Этой ночью Морозова посмотрела всё – и кратеры Луны, и туманность Андромеды, и двойные звезды – одна была красноватой, другая – голубоватой, и шаровое скопление звезд, и еще одну туманность – в виде крыльев бабочки, и яркую Вегу, и спутники Юпитера. Астроном обещал, что к утру взойдет Венера. Но бабка, играющая роль дуэньи, заявила Вите, что честные женщины в такую пору уже должны спать в собственных постелях, и увела Морозову домой.

Когда они переходили через дорогу, луч света карманного фонарика выхватил из темноты огромного боксера. На вид собака была такой свирепой и страшной, что Морозова вздрогнула и прижалась к бабе Свете.

– Люся, Люся, – позвала животное ничуть не испугавшаяся старуха (хотя Морозова увидела, что это был кобель), и добавила, погладив ластившегося к ней пса: – Люся, хороший мальчик. Он и говорить может, – сказала старуха, обращаясь к Морозовой. – Не веришь?

– Ма-ма, – негромко, но очень четко произнес кобель Люся хриплым басом и исчез в темноте.

* * *

Утром Морозову разбудил не только голос бабки, приветствующей обитателей своего скотного двора, но и страшный грохот.

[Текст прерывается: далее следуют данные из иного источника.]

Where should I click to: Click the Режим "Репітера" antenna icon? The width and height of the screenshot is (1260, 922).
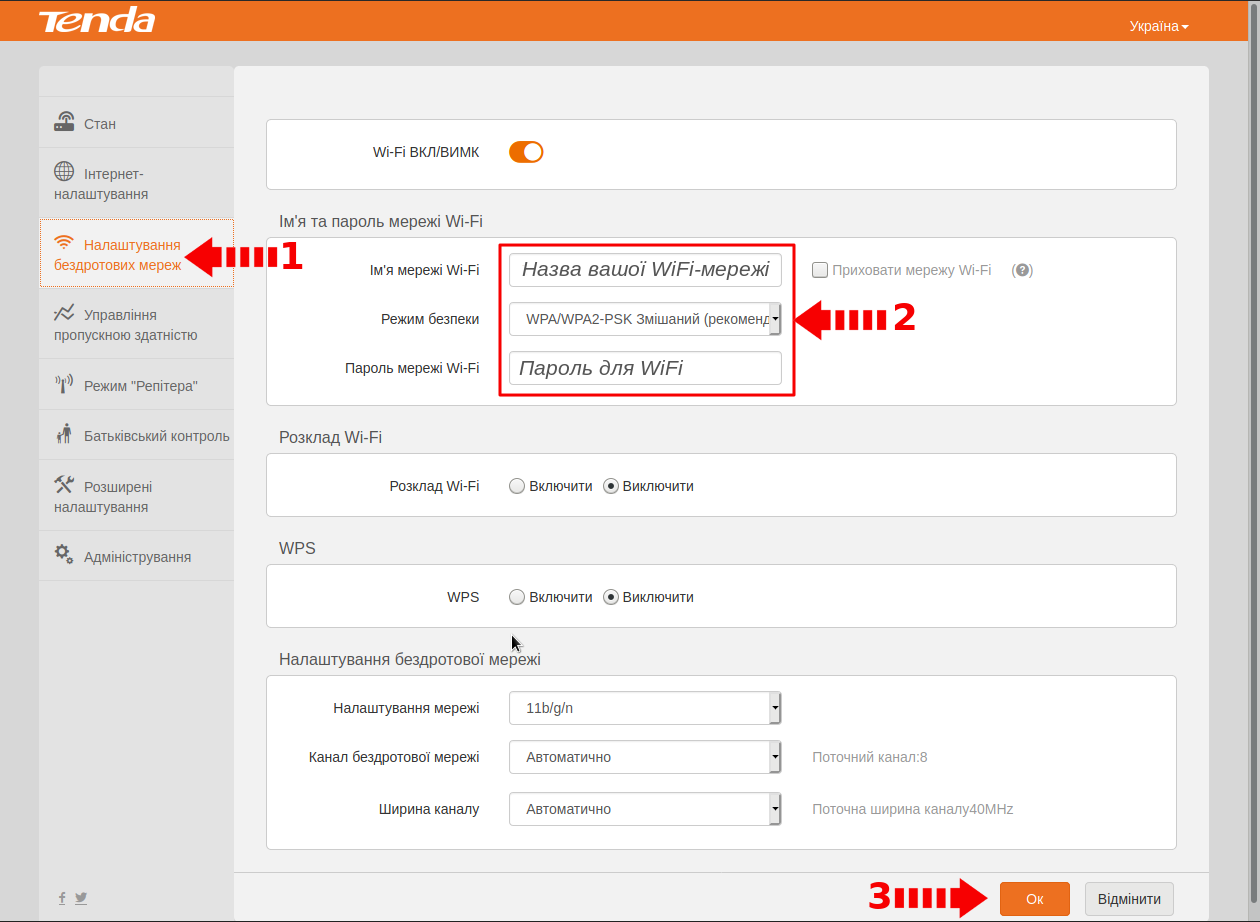64,385
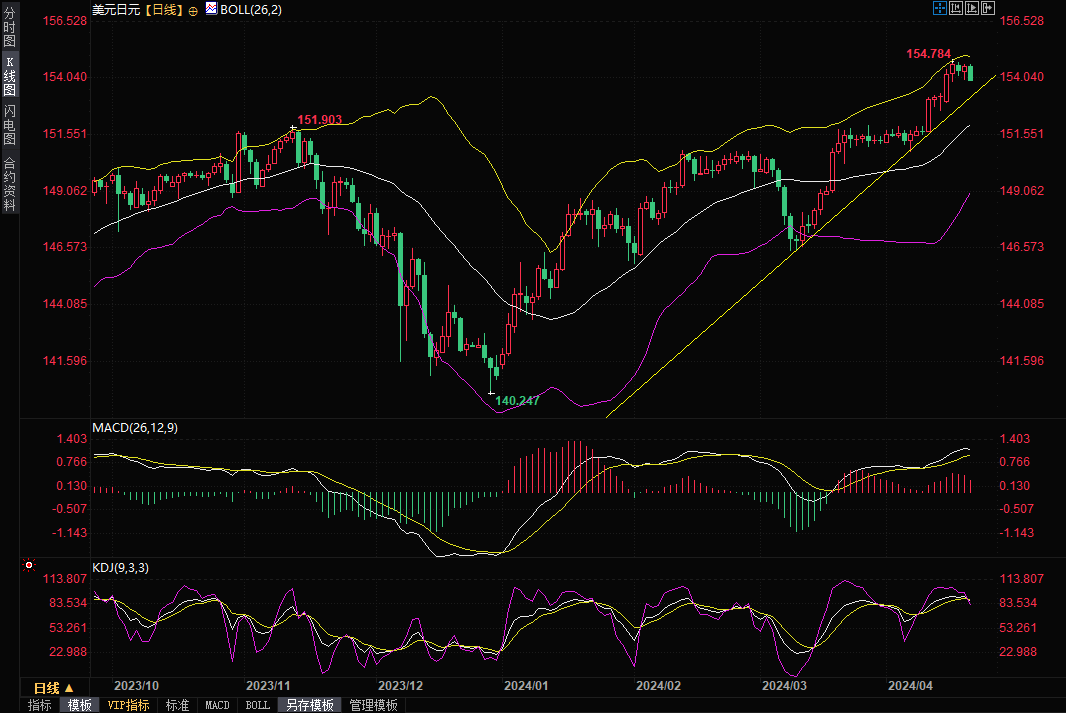Image resolution: width=1066 pixels, height=713 pixels.
Task: Click the shift-chart-right arrow icon
Action: [x=988, y=8]
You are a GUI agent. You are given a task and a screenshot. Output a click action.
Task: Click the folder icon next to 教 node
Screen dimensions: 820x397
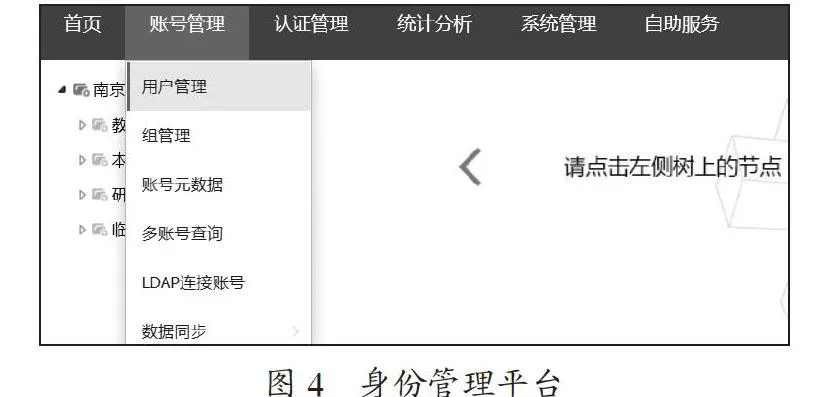pos(100,125)
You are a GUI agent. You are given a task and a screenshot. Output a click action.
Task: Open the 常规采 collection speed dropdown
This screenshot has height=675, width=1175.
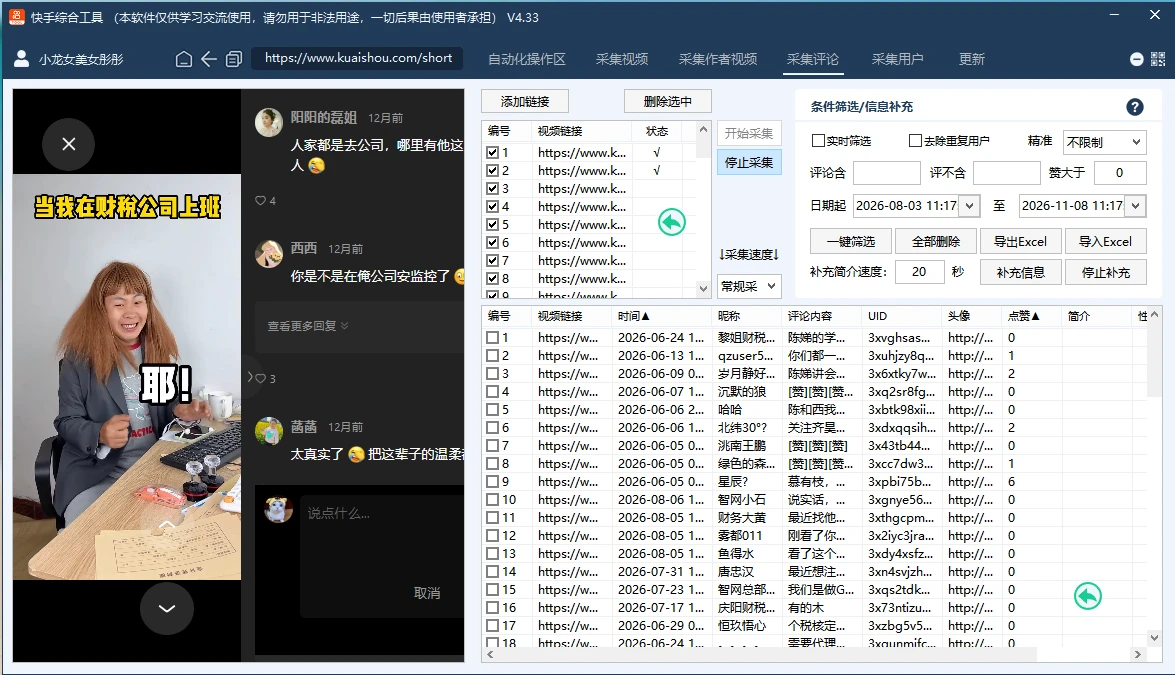click(x=749, y=286)
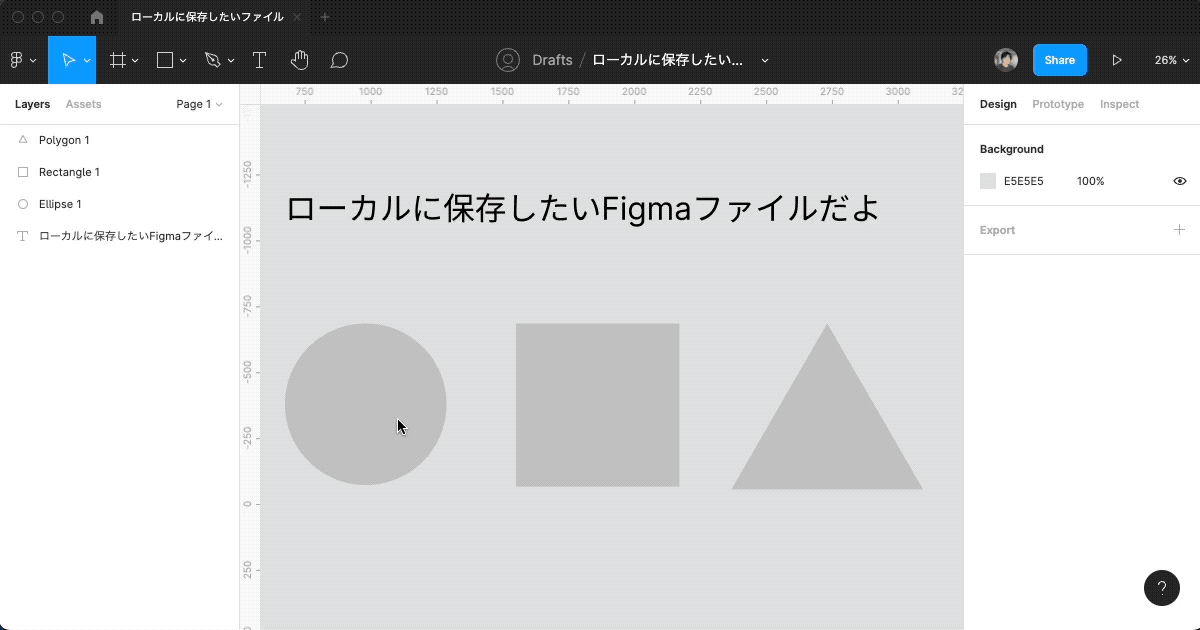This screenshot has height=630, width=1200.
Task: Toggle background color visibility eye
Action: 1179,181
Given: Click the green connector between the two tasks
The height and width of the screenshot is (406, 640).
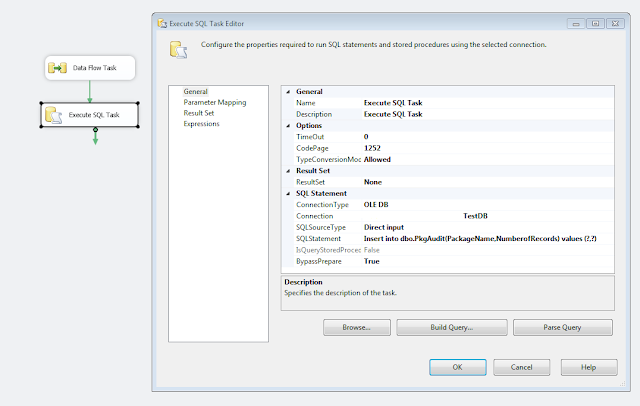Looking at the screenshot, I should (90, 91).
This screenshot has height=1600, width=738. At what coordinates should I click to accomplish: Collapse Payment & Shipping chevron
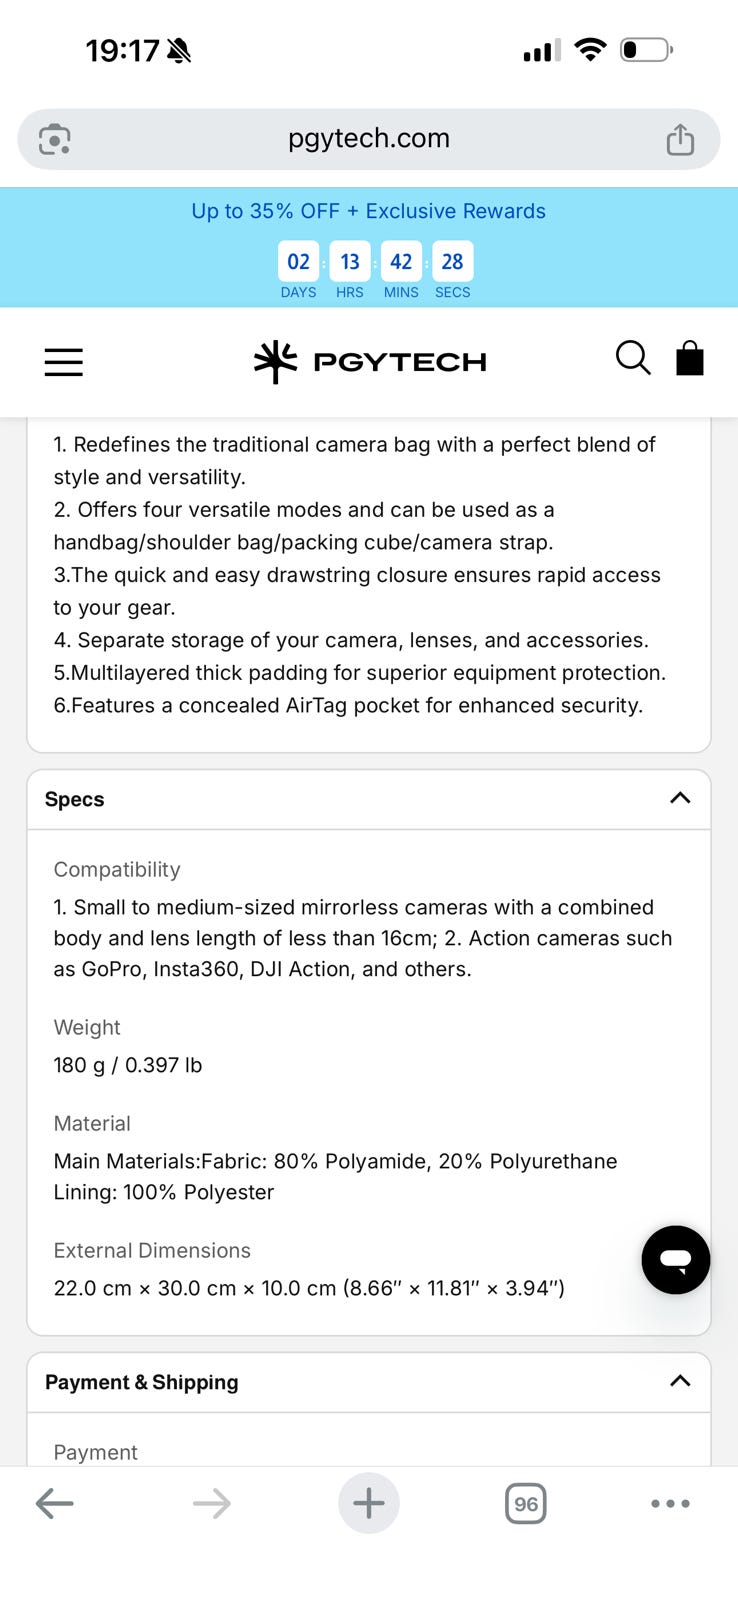click(x=680, y=1381)
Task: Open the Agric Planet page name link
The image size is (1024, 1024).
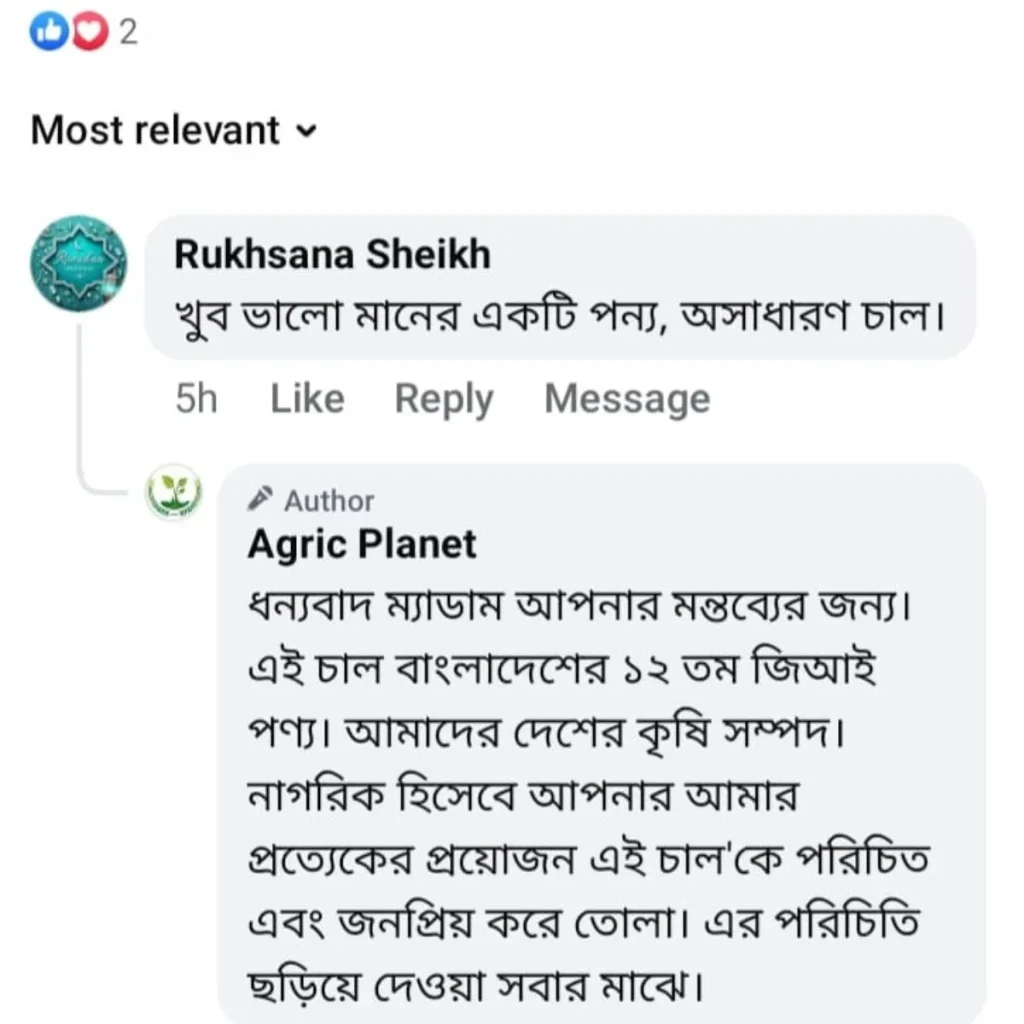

Морозова выглянула в окно и увидела, как по улице проехал астроном Витя на своем обгоревшем мотоцикле. Морозова удивилась не тому, что мотоцикл, как оказалось, на ходу, но тому, кого он вез. Сам астроном в железной военной зеленой каске и в очках, которые, наверное, надевали в полет первые авиаторы, сидел впереди. На втором сиденье уместились двое. За мотоциклиста держалась невысокая, плотная, средних лет женщина, а за ее спиной сидел тот самый говорящий кобель Люся. Боксер положил передние лапы на плечи пассажирки и судя по всему чувствовал себя вполне комфортно – видно было, что этот способ передвижения он освоил давно. Прежде чем мотоцикл скрылся из виду, Морозова успела рассмотреть, что Люся был не простым боксером, а тигровым.

– На работу соседку повез, – прокомментировала старуха этот выезд, оторвавшись от разговора с гусем и обернувшись к выглядывающей из окна Морозовой. – В заповедник. Екатерина там сторожем работает. Вместе с Люсей контору сторожит. Кобель к ней в прошлом году прибился. Сколько ему кличек она не напридумывала! А он только на «Люсю» и откликается. К тому же говорит. Правда всего одно слово, но говорит. Да ты и сама вчера слышала.

– И что, у нее тоже предки в барском театре работали, то есть служили? – спросила Морозова. – Наверное, дрессировщиками? Хотя нет, это ведь не цирк был, а театр.

– Работали, – ответила всезнающая бабка и, оставив свою живность, вернулась в дом и позвала Морозову завтракать.

После первой стопки терзаемая любопытством Морозова узнала о Екатерине всё.

Оказывается, прапрабабка Екатерины была арфисткой. Однако музыкальные способности Екатерине передались лишь частично.

Екатерина попыталась устроить свою судьбу в ближайшем городке (том самом, который чуть не стер с лица земли сбежавший от Алексея поезд). Там она пошла работать на рояльную фабрику (видимо, генетика все-таки взяла свое). Правда, на предприятии делали не настоящие рояли, а игрушечные.

Все ее фабричные подруги давно обзавелись этими музыкальными инструментами, умело вынося их через проходную. Они, естественно, не играли на них сами, а дарили своим детям, племянникам и внукам. Товарки уговаривали и Екатерину приватизировать рояль, только та никак не соглашалась, боясь, что ее на проходной поймают.

Но подруги не отставали и разработали целый сценарий по выносу музыкального инструмента. Екатерина погрузит рояль в сумку, подруги окружат ее, и все они шумной веселой гурьбой пройдут мимо вахтера.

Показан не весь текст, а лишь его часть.